In my view, genetic enhancement for health is more undermined by artificial superintelligence than the case for cognitive enhancement. It is not unreasonable to think that by the time the children born with enhancement in the coming years grow up, AI or humanity will have eliminated many of the late onset conditions that we are using PGT-P against now. For that reason, prioritizing cognitive enhancement to some extent seems defensible. Jonathan Anomaly’s proposal of using prediction markets to appropriately weight certain disorders by factoring in their probability of being cured seems wise.
All of this is rather speculative, but it seems reasonable to anticipate that AI will have a large impact on the economy and improve our life for the better. In the face of uncertainty, we need to decide how to spend our time and what choices to make. If you truly believe nothing matters other than AI, then it would be prudent to advocate that humanity invest heavily in getting AI aligned. But from such a perspective, nothing else really matters. That is a coherent view, but superintelligence is far from a certainty. It would be wise to continue to invest in this technology as it is perhaps one of the most important alternative routes to immensely improving the world.
Another person who grapples with the question of how AI and cognitive enhancement are related is Anatoly Karlin, who has recently explored this in his article “The Biosingularity is Near.”
I totally agree - in a post-scarcity society, status is entirely about positional goods, and IQ and smarts are positional. IQ is going to matter *much more,* not less, in a post-scarcity society.
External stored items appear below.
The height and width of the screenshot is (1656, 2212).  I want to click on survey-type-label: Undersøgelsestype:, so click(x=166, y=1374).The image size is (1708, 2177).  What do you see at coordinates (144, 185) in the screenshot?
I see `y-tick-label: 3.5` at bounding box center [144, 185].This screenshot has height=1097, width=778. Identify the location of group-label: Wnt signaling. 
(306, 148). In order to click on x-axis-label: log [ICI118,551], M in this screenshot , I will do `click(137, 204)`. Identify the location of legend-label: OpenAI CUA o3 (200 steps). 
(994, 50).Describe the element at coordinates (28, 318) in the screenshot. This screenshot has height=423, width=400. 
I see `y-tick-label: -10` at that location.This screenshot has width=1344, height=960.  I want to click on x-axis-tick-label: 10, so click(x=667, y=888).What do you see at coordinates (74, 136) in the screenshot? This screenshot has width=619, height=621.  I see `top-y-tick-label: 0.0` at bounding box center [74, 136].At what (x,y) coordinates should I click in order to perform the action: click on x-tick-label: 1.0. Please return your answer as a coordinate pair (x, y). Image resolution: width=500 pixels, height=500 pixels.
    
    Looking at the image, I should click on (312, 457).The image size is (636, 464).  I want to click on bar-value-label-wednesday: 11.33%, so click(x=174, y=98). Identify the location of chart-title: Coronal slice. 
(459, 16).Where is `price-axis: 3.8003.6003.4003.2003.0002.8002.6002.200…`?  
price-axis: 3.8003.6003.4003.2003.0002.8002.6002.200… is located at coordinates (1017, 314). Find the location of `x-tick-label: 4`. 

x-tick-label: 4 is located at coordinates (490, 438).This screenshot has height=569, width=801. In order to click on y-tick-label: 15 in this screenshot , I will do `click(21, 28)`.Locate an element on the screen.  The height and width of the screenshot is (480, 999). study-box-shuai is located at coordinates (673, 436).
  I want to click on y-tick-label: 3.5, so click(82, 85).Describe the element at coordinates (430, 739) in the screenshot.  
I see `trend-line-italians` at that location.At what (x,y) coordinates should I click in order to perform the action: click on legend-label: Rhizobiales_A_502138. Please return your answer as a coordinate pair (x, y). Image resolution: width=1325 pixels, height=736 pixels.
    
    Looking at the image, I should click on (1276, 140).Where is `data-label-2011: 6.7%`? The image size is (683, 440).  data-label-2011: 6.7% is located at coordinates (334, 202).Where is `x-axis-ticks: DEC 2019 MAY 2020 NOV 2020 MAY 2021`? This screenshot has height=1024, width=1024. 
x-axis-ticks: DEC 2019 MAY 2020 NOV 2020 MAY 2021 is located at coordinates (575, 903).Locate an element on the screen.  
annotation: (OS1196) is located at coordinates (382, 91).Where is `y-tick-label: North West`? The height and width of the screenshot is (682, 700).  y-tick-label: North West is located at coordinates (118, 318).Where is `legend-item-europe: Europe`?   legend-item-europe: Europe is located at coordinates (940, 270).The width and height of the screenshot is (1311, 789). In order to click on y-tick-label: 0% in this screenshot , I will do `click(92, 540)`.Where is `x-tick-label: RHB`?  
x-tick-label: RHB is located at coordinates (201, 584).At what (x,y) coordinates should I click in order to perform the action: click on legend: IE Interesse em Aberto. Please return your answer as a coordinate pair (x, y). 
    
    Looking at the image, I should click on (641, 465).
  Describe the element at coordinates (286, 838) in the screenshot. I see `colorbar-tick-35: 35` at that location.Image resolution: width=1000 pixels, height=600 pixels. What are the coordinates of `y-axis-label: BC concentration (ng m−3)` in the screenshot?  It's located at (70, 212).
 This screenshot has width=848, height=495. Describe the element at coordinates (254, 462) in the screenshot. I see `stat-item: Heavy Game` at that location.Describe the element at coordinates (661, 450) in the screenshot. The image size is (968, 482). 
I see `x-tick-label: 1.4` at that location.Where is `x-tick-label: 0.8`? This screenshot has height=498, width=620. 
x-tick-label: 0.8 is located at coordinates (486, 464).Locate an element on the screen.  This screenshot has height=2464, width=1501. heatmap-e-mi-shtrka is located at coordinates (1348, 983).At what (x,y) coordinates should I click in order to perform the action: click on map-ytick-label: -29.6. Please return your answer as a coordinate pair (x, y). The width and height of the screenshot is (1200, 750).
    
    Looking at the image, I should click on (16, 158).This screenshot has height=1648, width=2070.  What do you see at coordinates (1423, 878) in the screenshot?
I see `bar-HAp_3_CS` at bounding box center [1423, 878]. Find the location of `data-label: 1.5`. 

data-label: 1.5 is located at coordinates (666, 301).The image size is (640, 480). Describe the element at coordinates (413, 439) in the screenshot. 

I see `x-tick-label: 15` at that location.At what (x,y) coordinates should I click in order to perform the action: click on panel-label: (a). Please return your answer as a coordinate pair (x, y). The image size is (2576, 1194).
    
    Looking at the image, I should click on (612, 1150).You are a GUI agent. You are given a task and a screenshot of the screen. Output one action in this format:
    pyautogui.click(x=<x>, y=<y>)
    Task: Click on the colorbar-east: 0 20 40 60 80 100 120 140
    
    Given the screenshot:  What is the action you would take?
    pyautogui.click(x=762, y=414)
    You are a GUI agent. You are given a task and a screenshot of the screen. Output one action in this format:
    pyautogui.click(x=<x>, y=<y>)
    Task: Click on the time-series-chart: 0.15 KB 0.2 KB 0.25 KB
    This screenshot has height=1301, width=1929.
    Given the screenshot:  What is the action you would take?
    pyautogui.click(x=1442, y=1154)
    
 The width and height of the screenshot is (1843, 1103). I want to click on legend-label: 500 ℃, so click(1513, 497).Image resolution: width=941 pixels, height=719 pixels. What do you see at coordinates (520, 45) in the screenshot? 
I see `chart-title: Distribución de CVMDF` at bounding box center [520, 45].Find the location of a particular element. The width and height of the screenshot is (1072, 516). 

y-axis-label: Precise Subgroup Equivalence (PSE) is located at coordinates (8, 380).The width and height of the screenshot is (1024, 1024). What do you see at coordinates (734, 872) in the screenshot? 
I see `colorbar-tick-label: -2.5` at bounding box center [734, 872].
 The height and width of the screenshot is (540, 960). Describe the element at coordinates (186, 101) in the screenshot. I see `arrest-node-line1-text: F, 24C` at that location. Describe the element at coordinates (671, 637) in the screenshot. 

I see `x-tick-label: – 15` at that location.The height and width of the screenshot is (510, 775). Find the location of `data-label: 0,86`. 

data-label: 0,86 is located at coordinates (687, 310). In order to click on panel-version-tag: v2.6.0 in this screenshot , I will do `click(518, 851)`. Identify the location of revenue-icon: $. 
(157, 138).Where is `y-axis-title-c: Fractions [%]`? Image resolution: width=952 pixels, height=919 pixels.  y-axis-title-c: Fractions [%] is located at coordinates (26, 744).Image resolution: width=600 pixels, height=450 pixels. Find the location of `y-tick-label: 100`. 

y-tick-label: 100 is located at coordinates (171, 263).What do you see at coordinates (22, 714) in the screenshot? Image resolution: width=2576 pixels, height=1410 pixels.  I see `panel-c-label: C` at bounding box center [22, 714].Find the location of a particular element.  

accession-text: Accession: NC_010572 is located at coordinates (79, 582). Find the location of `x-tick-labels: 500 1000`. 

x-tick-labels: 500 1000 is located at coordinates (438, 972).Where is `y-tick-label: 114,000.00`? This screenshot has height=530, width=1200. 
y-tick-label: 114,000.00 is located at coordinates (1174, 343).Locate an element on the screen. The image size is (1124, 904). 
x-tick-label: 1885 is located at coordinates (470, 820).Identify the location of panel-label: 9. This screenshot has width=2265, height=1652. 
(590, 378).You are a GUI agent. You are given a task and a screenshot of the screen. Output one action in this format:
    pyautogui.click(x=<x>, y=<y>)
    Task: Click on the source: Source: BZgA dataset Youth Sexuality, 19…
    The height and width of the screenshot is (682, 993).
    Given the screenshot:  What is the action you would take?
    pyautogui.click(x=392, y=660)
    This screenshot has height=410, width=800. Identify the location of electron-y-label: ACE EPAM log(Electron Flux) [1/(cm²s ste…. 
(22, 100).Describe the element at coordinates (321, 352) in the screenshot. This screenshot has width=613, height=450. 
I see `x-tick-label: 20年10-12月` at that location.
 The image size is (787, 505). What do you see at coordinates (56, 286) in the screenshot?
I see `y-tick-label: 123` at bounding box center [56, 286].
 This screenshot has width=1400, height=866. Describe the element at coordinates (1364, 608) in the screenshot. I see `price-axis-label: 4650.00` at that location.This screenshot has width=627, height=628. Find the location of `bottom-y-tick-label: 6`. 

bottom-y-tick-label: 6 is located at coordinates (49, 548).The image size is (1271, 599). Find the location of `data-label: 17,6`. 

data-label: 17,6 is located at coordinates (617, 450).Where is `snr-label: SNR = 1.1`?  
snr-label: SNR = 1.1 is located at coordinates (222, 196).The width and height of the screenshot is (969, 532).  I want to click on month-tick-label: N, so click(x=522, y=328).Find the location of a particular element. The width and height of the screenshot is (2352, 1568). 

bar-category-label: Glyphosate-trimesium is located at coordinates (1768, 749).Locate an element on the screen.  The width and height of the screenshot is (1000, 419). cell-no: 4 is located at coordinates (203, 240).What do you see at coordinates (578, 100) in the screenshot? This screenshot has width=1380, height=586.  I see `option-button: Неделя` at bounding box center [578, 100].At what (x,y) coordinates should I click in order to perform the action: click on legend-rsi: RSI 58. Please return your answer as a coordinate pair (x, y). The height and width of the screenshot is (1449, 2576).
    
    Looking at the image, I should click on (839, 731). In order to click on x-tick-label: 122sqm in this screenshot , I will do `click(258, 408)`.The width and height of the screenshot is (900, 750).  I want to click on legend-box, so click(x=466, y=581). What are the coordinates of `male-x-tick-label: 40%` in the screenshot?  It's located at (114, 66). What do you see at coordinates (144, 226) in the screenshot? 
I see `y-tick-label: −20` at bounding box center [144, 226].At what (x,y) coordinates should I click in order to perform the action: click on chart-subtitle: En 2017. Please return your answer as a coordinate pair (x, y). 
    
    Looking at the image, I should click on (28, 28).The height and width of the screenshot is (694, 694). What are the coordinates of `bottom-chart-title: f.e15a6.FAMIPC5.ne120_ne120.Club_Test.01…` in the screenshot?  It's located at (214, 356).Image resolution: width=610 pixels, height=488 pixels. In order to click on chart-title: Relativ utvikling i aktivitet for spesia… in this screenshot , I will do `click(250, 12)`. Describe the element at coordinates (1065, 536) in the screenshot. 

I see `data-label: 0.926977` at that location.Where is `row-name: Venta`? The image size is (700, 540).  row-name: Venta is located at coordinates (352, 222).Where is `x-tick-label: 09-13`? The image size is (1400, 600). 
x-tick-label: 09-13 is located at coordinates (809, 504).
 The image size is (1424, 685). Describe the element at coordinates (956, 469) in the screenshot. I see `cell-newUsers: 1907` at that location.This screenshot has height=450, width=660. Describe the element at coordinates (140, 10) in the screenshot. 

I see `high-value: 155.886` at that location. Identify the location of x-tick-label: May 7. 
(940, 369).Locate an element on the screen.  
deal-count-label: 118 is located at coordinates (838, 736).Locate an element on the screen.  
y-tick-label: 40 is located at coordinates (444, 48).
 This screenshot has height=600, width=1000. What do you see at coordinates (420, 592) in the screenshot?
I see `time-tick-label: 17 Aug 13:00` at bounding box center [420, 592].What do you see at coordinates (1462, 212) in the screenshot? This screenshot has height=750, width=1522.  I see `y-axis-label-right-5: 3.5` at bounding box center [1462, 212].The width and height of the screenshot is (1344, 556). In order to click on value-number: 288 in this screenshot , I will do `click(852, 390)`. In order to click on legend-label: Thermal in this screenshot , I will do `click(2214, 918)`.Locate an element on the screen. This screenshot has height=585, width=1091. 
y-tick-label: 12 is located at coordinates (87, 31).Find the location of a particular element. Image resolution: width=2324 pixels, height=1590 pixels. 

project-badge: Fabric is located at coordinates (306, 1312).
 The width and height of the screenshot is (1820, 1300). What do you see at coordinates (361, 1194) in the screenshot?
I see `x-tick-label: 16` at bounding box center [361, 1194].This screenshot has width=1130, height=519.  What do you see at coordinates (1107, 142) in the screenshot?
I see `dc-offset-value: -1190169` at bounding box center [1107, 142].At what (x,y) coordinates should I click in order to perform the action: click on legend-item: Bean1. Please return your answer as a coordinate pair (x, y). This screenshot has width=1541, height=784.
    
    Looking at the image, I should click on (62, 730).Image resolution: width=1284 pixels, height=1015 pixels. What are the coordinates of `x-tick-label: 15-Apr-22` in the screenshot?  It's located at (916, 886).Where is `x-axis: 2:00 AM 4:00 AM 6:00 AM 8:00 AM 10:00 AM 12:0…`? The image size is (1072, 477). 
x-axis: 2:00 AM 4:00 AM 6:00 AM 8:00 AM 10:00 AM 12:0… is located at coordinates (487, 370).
I had an interesting debate with Bryan Caplan's sons about education-as-signaling a few months ago. I maintained that millions of parents wouldn't be engaging in bitter Red Queen's Races to get their precious Jaydens into the right preschools, then grinding furiously for 18 years to ultimately get them into Harvard, unless the benefits were actually there and actually significant.
They maintained there were studies showing IQ matters more than undergraduate institution for career success - ultimately we agreed there probably is something there, and what it is, is posterity. An Ivy degree is a positional status good, and what it gets you is access to a better and higher status pool of mates, and presumably some decent percentage of the time, access to that pool pays off in mate and grandkid quality.
Similarly, IQ in a post-scarcity society will be purely positional, and presumably increase the quality of your grandkids, by increasing the quality of mates in the pool available to your high-IQ kids.
Agree on all points (and thanks for the call out).
I would say that even though there is a good chance that it will be way too late to use any of the extra brainpower generated from human intelligence enhancement that begins today on the alignment problem, it is still as Yudkowsky might say a more dignified usage of limited research resources than most anything else you can do apart from AI.
Besides, as you also correctly point out, the future is hard to predict. While it would have been best to accelerate intelligence the day before yesterday than today, it's nonetheless better to do it today than tomorrow.